In this project, Wilson will engineer pathogen-mimicking polymer nanoparticles for connecting multiple immunological cues and controlling their delivery to the appropriate pathways of immune cells.  By doing so, these studies will also address questions about how materials can be designed to coordinate signaling from diverse receptors localized throughout cells. Wilson heads the Laboratory for Immunomodulatory Biomaterials where the research will be conducted.

Wilson joined the Department of Chemical and Biomolecular Engineering at Vanderbilt University in January 2014. He earned a bachelor’s degree in bioengineering at Oregon State University, where he trained in a number of academic and industrial research labs, including the Oregon Medical Laser Center and Bayer Pharmaceuticals.

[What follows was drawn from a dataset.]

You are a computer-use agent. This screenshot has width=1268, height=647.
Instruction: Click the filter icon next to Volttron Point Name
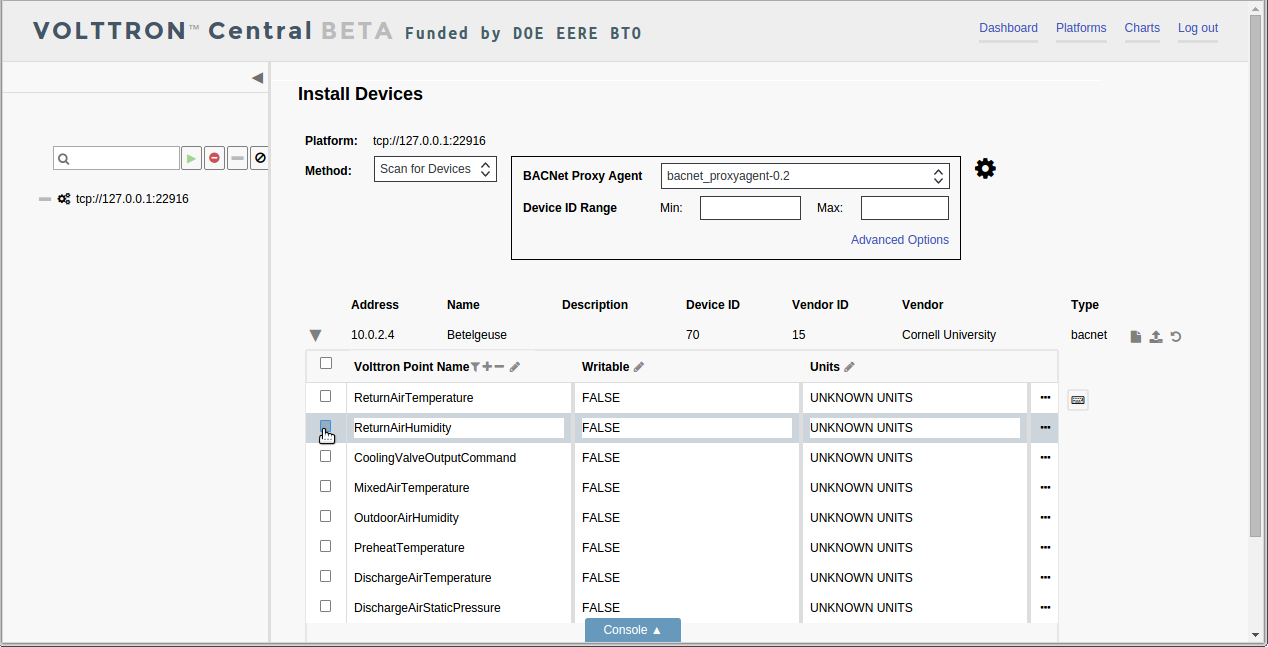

He received a Ph.D. in bioengineering from the Georgia Institute of Technology, and completed a Cancer Research Institute Irvington post-doctoral fellowship at the University of Washington in the area of molecularly engineered materials for the delivery of vaccines and immunotherapeutics.

The Faculty Early Career Development awards are considered NSF’s most prestigious honor for junior faculty members. They are given to exceptionally promising college and university junior faculty who are committed to the integration of research and education and who are most likely to become academic leaders.

National Science Foundation grant 1554623.